Social franchising can be undertaken by organized secondary or tertiary private players to reach out to the rural parts and enhance their referral system and expand their market share. Social Franchisors can also be not-for profit institutions or even government funded.
Some of the key ways through which private clinics benefit from signing up into a social franchise are increased market share, continuous training to enhance quality of services, add more services provided, cost effectiveness through increased range of services and increased health impact of the serving population.
Social Franchising is a very broad concept whose underlying essence is to bring the private healthcare providers under a common gambit to improve quality of care. This could happen through Voucher schemes, Health Insurance, government reimbursements, Conditional Cash Transfers or even Public Private Partnerships. Shaping up the idea of clinical social franchising may seem important to improve quality at the primary and last mile level. It also helps in avoiding duplication of efforts but improve impact factor with existing health infrastructure.

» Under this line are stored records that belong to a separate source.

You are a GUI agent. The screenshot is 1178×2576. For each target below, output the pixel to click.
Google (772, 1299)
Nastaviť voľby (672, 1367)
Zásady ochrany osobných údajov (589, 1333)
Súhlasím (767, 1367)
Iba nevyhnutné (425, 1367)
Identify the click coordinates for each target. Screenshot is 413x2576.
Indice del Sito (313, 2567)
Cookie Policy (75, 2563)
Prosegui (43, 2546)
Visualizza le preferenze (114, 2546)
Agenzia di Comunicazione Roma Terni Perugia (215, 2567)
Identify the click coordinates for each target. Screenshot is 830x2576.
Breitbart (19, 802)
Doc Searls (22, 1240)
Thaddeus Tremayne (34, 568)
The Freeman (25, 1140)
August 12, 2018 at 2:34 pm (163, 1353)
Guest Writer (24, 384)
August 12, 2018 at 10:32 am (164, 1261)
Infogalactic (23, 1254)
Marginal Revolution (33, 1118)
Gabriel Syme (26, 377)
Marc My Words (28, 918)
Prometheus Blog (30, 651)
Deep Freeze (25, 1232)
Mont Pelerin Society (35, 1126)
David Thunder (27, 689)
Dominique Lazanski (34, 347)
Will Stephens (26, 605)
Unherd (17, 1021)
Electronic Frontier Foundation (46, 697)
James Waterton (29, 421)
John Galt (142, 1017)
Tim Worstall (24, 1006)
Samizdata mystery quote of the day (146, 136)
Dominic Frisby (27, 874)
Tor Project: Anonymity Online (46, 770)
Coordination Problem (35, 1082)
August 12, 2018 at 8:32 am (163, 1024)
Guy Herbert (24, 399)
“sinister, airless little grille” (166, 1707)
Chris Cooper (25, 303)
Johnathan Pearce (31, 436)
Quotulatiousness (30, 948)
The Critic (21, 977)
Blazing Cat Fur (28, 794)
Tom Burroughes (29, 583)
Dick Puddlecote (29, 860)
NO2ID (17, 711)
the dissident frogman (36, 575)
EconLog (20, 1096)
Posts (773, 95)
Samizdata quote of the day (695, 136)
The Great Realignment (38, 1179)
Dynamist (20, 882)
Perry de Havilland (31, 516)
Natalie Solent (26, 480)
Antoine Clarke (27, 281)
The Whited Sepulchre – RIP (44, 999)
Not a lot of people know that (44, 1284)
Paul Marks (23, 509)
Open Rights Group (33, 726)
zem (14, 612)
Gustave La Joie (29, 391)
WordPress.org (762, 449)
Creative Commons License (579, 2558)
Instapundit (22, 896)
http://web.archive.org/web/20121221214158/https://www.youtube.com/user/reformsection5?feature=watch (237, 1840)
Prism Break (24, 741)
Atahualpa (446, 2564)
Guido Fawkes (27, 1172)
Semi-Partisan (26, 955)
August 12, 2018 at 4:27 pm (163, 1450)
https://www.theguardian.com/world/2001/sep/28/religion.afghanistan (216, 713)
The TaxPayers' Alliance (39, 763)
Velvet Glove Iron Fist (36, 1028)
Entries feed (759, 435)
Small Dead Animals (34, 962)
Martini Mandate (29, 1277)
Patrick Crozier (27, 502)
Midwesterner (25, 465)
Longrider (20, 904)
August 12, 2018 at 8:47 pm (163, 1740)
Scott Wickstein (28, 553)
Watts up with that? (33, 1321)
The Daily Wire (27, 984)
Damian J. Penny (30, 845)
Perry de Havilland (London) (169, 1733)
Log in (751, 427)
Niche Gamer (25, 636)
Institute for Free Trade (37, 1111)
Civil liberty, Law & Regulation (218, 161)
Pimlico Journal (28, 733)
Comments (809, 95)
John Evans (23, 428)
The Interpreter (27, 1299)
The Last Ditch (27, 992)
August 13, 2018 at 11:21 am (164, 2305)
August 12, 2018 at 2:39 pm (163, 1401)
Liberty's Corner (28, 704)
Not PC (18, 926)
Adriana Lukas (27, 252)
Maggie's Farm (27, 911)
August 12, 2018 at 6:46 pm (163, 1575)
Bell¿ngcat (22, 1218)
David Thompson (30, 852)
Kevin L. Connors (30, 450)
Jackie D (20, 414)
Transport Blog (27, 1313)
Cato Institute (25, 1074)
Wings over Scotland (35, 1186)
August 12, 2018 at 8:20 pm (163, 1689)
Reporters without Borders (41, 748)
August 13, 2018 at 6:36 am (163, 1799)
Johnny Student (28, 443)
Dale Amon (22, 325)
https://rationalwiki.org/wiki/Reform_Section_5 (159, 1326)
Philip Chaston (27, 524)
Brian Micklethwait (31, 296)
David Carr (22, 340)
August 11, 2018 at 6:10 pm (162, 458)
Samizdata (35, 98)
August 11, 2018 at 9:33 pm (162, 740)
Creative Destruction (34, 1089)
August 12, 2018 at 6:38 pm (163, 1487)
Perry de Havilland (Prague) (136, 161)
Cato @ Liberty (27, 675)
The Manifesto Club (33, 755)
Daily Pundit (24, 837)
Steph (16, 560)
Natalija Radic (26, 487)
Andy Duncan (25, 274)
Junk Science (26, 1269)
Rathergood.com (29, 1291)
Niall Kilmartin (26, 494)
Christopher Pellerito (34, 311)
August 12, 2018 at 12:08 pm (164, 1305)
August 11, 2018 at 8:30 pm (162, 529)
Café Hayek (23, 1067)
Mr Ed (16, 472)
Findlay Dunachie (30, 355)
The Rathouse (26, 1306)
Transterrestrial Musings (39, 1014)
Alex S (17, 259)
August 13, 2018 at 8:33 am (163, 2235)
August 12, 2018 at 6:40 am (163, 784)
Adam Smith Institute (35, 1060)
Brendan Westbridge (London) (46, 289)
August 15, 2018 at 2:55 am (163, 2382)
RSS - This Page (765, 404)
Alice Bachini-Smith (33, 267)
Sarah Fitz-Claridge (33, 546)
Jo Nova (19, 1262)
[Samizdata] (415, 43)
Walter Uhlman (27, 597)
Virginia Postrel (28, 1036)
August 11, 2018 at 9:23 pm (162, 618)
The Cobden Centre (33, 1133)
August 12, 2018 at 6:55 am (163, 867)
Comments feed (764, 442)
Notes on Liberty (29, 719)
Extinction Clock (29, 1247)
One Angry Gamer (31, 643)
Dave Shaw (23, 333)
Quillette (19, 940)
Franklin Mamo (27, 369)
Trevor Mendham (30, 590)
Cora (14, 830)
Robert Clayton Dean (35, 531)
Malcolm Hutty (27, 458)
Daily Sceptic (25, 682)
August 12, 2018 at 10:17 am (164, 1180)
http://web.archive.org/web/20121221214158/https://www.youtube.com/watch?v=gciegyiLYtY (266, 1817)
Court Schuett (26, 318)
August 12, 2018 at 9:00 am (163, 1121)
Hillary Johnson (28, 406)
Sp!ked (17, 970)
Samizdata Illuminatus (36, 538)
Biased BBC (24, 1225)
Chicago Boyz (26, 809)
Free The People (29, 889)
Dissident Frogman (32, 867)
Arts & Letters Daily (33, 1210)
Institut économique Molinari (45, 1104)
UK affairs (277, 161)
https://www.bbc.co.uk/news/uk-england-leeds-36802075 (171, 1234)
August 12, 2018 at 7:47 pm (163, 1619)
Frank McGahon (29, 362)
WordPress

The concept of social franchising may also address the issue of how organized hospitals or clinics integrate primary care or front line healthcare delivery into their agenda. There is currently a large gap in the continuum of healthcare services provided. Without the presence of a strong primary, preventive and promotive care set up, the cost of healthcare to both the beneficiaries and the government will increase.
Having taken all the relevant factors into consideration, I am of the opinion that organized private healthcare set ups have a huge role to play in providing good quality primary health care in both rural and urban settings. There is a need for increased experimentation and piloting in this area to come up with optimal solutions.